Une idée toujours neuve

Une idée toujours neuve

Rapport du 119e Congrès des notaires de France - Dernière date de mise à jour le 31 janvier 2023
– L'unique est à l'abri de l'usure. – Le pacte tontinier présente une utilité propre, et répond à un besoin réel. On peut en juger en considérant l'une des propositions de l'avant-projet de réforme du droit des contrats spéciaux, élaboré par la commission présidée par M. Stoffel-Munck. Au jeu, pari et rente viagère, déjà réglementés par le Code civil, la commission suggère d'ajouter la clause de tontine, et de regrouper l'ensemble en une catégorie nouvelle de conventions, les « contrats aléatoires par essence », tous dotés d'un régime commun686.
– Un contrat à nul autre pareil. – Rappelons en quelques mots l'architecture de ce contrat sans équivalent. Dans le cadre d'une acquisition réalisée en commun par un couple (ou par plusieurs personnes), une clause stipule que chaque acquéreur sera réputé être le seul propriétaire du bien depuis l'origine, à condition d'être le dernier à survivre. L'édifice repose donc sur un double fondement : condition suspensive de la survie, condition résolutoire du prédécès. La rétroactivité des conditions suffit, dès lors, à faire le reste : le dernier vivant sera regardé comme seul et unique propriétaire depuis le jour de l'achat, et le prédécédé comme n'ayant jamais été investi de cette propriété. Il reste alors à apprécier les conséquences de la situation ainsi créée.
– Un décès, pas de succession. – Laissons pour l'instant à part les droits de mutation à titre gratuit, au titre desquels la tontine a les honneurs d'un régime particulier. Civilement parlant, puisque le bien « coacquis » est réputé n'avoir jamais appartenu au premier décédé, le survivant n'a aucun compte à rendre à ses héritiers, ni à ses créanciers. Néanmoins, deux conditions de validité sine qua non sont posées pour la validité du pacte, l'une par la jurisprudence, et l'autre par la loi.
– Condition classique : réalité d'un aléa. – L'avènement de la double condition évoquée doit être affecté d'un aléa réel. Si un élément concret de la situation des parties (trop grande différence d'âge ou d'état de santé, par exemple) laisse à penser que l'histoire était écrite d'avance, l'absence d'aléa peut amener à disqualifier le contrat, qui constitue alors une libéralité, avec toutes les suites juridiques et fiscales qui en découleront.
– Condition nouvelle : l'effet rétroactif expressément formulé. – L'autre condition de validité d'une tontine est beaucoup plus récente.

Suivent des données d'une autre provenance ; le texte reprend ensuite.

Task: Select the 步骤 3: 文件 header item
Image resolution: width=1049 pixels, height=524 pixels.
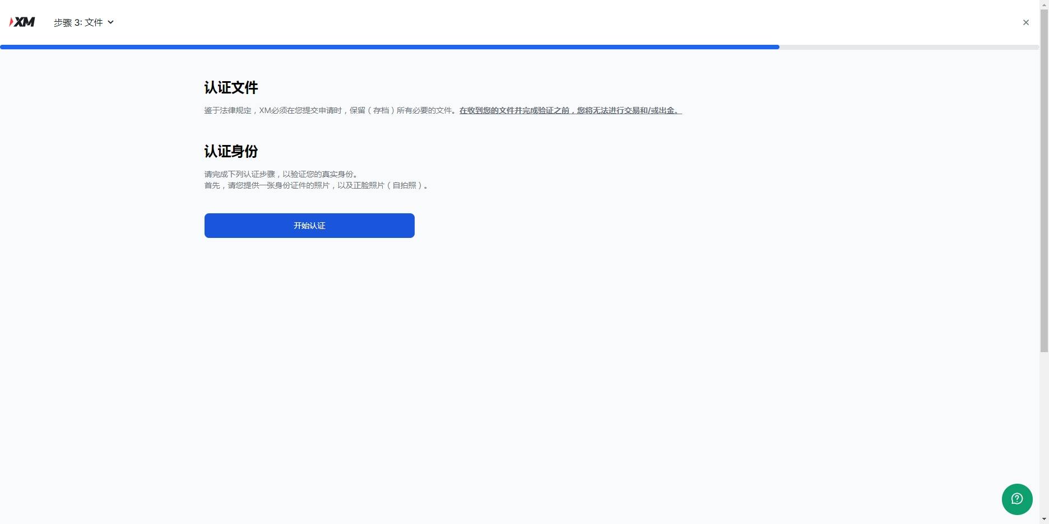Action: [x=78, y=22]
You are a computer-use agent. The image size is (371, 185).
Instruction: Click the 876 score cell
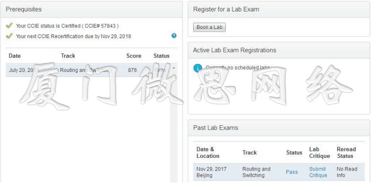click(x=132, y=70)
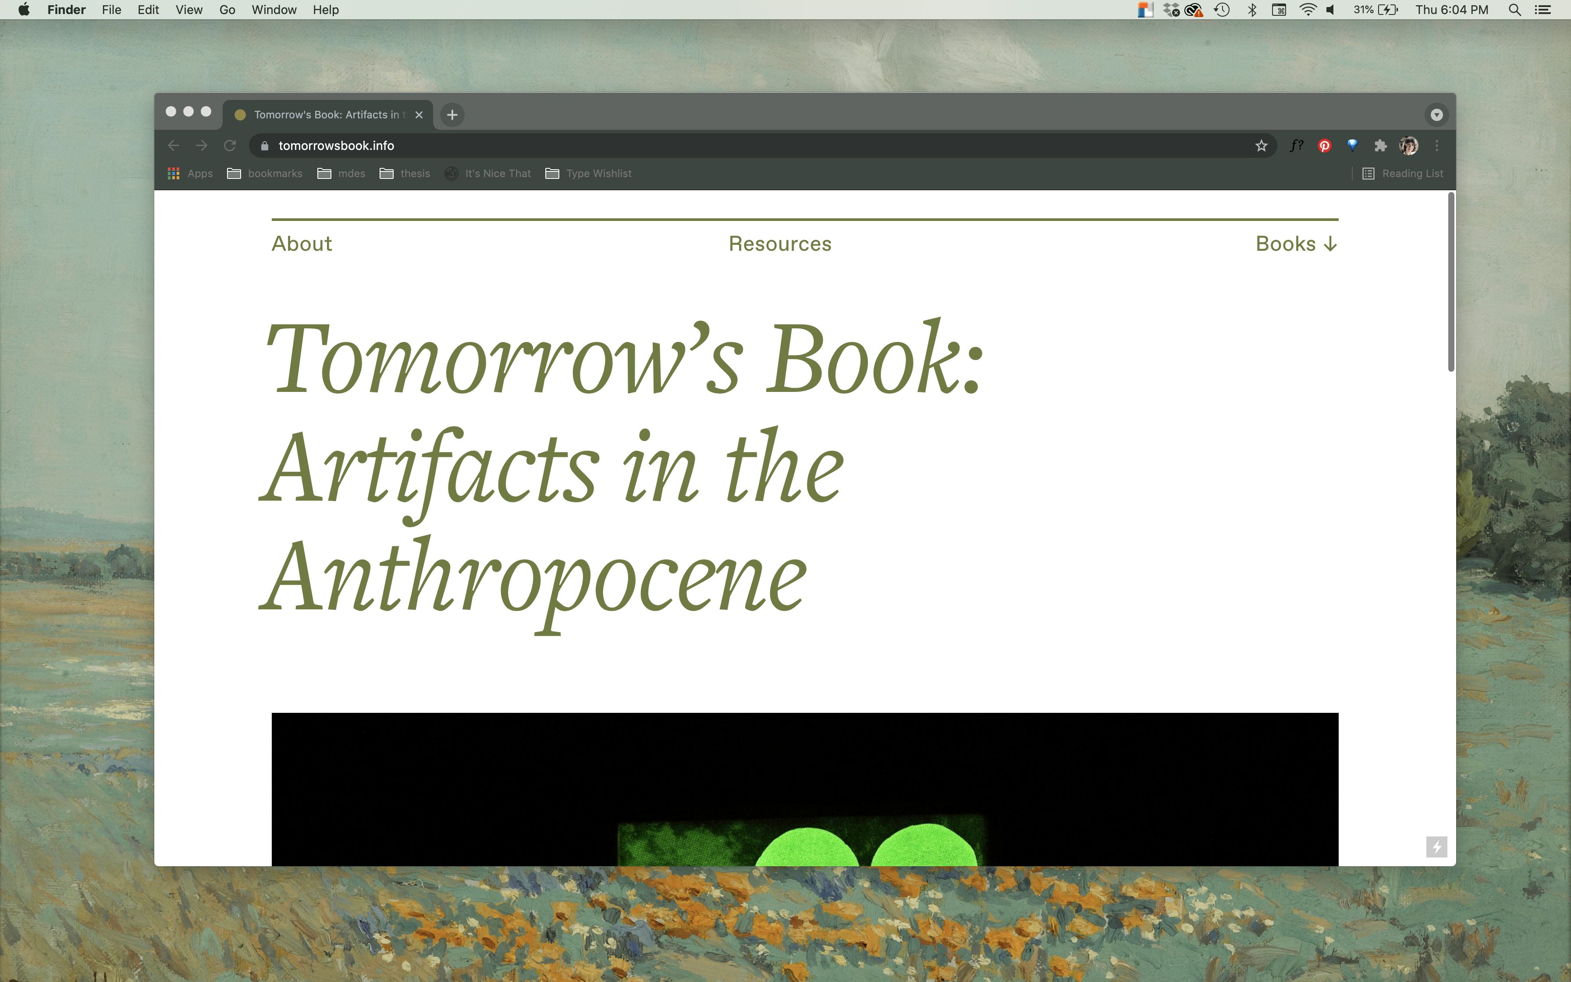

Depuis la réforme du droit des obligations opérée par l'ordonnance du 10 février 2016687, la réalisation d'une condition n'entraîne plus de plein droit un effet rétroactif688. Seule une formulation expresse, par laquelle les parties entendent conférer un effet rétroactif à leur convention, permet d'atteindre le résultat recherché par le recours à la tontine.

Point d'attention

L'attention des rédacteurs doit être particulièrement appelée sur la nécessité d'assortir toute clause de tontine d'une stipulation expresse de rétroactivité des conditions. Ce point a été souligné à juste titre par nos confrères réunis, l'an dernier, au Congrès de Marseille689.
Sous réserve de ces précautions, la clause d'accroissement déploie de puissants effets civils et fiscaux.